Reversing lists and strings in python; third field in [] is for step

This is the simplest way to reverse a string or list in Python:


>>> "aoeu"[::-1]
'ueoa'


I was about to say this was pretty shitty because it doesn't follow any sort of pattern, it seems to be a special thing just out of nowhere.

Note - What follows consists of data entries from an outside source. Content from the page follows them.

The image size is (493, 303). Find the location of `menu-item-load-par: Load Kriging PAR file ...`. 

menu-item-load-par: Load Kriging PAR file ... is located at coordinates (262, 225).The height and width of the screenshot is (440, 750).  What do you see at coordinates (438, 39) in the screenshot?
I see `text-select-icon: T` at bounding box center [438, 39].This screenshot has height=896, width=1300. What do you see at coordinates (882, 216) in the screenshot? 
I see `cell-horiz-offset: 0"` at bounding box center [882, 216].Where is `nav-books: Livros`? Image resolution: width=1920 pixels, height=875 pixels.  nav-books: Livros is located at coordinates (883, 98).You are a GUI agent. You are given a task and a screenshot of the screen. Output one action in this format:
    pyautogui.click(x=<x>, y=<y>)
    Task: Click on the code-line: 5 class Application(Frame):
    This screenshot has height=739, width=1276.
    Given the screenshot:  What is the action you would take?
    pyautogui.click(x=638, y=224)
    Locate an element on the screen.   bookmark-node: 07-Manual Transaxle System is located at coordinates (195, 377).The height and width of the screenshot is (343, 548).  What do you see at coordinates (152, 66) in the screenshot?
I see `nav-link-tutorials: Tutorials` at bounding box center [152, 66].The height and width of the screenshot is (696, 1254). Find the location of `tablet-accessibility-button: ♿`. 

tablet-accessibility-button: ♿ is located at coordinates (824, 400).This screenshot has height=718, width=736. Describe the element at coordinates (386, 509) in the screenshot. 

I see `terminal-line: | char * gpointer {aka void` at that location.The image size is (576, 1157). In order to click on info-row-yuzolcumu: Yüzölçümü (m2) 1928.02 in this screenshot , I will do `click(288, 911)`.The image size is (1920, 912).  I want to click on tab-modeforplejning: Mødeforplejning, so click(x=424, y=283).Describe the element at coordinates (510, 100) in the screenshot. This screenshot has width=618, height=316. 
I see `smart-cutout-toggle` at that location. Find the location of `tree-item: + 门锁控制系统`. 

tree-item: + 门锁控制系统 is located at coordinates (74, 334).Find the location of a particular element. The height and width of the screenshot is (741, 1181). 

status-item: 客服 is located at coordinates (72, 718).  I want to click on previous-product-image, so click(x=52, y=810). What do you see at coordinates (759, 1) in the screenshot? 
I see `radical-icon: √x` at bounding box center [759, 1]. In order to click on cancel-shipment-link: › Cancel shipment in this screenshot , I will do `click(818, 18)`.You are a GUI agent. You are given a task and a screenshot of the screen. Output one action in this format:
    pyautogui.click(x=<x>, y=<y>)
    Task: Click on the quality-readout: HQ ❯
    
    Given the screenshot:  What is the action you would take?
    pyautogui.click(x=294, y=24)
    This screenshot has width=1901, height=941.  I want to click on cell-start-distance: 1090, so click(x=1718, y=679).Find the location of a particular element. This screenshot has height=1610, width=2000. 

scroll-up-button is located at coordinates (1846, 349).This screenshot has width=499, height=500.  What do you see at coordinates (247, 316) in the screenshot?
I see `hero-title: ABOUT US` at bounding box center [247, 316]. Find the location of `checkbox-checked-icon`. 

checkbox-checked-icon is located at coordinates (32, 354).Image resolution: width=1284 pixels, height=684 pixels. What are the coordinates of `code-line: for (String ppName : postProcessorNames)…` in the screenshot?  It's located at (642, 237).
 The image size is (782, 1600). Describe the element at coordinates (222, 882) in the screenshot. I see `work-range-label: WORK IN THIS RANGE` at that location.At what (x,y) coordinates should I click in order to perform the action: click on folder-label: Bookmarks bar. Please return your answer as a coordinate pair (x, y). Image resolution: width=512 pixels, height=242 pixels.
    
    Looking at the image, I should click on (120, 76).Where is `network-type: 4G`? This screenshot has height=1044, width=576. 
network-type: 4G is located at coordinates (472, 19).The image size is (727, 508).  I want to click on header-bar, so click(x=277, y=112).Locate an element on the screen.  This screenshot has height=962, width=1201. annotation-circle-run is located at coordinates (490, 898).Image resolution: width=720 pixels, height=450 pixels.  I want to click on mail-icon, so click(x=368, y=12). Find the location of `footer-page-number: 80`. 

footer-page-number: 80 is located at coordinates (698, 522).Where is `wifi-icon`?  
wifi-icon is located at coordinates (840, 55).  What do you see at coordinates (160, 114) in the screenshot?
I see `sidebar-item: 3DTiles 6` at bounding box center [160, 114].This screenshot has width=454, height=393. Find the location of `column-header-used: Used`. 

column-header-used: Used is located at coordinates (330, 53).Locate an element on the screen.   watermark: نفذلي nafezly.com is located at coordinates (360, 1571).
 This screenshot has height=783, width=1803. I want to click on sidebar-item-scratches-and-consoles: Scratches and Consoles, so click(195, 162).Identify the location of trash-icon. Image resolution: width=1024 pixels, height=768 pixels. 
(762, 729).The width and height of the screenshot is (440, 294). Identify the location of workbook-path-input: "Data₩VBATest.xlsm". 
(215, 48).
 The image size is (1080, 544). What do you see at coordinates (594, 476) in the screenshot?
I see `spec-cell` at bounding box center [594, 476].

But then I tried -2, and -3. Turns out the third field is for step.


>>> "aoeu"[::-1]
'ueoa'
>>> "aoeu"[::-2]
'uo'
>>> "aoeu"[::-3]
'ua'
>>> "0123456789"[::]
'0123456789'
>>> "0123456789"[::1]
'0123456789'
>>> "0123456789"[::2]
'02468'
>>> "0123456789"[::3]
'0369'
>>> "0123456789"[::-1]
'9876543210'
>>> "0123456789"[::-2]
'97531'
>>> "0123456789"[::-3]
'9630'
>>> "0123456789"[2:4:-1]
''
>>> "0123456789"[4:2:-1]
'43'


So, with [4:10] it takes the 4th through 10th item in the list. With [4:10:2], it takes every other item from 4 to 10. With [4:10:3] it takes every third item, and so forth. With [4:10:-1], well it seems to do nothing, but with [10:4:-1] it takes every item from 4 through 10, but in reverse order. With [10:4:-2] it takes every other item in reverse order.

The more you know. No rainbows please.